> Source extract:

July 05, 2023

Dionysus: Visualizing TV & Movies with ML

Part 1

A few weeks ago I started on a project to visualize the TV shows and movies I watch. I'm interested in what data I can extract from the raw media and was heavily inspired by the Network of Thrones.

In fact, my interest in this project date's back to my first semester of college, when I attempted to build a simlar network graph of Nolan's Batman trilogy. My implmentation then was quite näive at the time: A simple parser that took a film script and identified character lines by the all-caps tradition. That method required a lot of manual cleaning after the fact and the script always differs a bit from the actual film transcript. So with fresh eyes I wanted to approach the problem again this year using SOTA ML models to more accurately pull data from video media. A few of my goals:

  1. 1. Extract data from raw audio/video with minimal pre-processing
  2. 2. Identify and associate transcripts with individual speakers with 90%+ accuracy
  3. 3. Structure transcript data and append additional data (sentiment, entities, vocabulary)
  4. 4. EDA & JS visualizations over structured transcript data
  5. 5. Pair with a retrival-augmented generation model for naturally querying data
  6. 6. Chat with a character

For some background on the progress I've already made, here's a thread walking through my first attempt:

Since then I've done some more exploring. While Whisper + Pyannote is mostly ok out of the box, with roughly 30% error rates I need to either supply a better speaker embedding to the model, or do some fine-tuning. Fortunately I found this Huggingface space which is trying to do a roughly similar task and appears to perform better than my inital attempts. It uses the same pipeline I started pursing (OpenAI Whisper -> Pyannote pipeline).

As a side note, if you're using a box with Amazon Linux 2 you might need to upgrade your python version. 3.8 will be sufficient for me.

After trying a few different media sources, the pipeline doesn't seem to work well even when using a relatively clean podcast with more than 2 people. Likely the speaker embedding model (Speechbrain's ECAPA-TDNN model pretrained on voxceleb) is not good enough for the novel speakers. While the Whisper transcriptions are fantastic, the speaker diarization is not. I'll need to do some more research on how to improve this. I'm also suspicious of the sklearn clustering algorithm, will need to drum up some visualizations to see what's going on.

Anyway, I made almost no progress, but it's time to call it a night. Look forward to part 2.

> Listed entries:
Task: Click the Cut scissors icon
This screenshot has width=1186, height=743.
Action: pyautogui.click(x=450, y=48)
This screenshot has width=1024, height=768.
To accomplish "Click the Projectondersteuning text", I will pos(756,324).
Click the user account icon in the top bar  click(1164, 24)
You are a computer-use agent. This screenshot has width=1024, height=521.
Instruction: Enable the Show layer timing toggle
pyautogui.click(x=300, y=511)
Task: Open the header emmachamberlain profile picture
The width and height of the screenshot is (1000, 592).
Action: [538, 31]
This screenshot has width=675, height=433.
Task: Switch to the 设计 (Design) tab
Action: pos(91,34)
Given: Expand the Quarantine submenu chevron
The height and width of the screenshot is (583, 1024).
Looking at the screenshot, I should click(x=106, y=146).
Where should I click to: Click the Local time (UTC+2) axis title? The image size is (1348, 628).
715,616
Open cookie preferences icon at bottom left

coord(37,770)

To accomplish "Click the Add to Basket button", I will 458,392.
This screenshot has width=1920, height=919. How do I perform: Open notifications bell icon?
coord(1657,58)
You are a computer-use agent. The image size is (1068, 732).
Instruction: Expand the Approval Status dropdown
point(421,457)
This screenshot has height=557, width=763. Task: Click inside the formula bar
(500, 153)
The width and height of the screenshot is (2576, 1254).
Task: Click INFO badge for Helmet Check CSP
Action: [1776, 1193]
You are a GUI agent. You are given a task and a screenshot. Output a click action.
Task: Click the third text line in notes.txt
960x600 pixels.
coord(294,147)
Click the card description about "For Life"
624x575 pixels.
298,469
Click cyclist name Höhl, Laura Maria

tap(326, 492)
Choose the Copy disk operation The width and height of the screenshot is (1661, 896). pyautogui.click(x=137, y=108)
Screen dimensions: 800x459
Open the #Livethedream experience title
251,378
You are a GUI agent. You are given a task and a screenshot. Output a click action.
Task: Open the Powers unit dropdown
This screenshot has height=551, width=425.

> Work instruction:
Do these statements agree with the Dionysus post above? Answer yes or no for each, quoting the words from the post that decide it.
1. The author's first attempt with Nolan's Batman trilogy found character lines in a film script by their all-caps formatting.
2. The Whisper transcriptions were the weak point of the pipeline.
3. Python 3.8 is enough for the author's needs.

> Result of this exercise:
1. Yes: "A simple parser that took a film script and identified character lines by the all-caps tradition."
2. No: "While the Whisper transcriptions are fantastic, the speaker diarization is not."
3. Yes: "3.8 will be sufficient for me."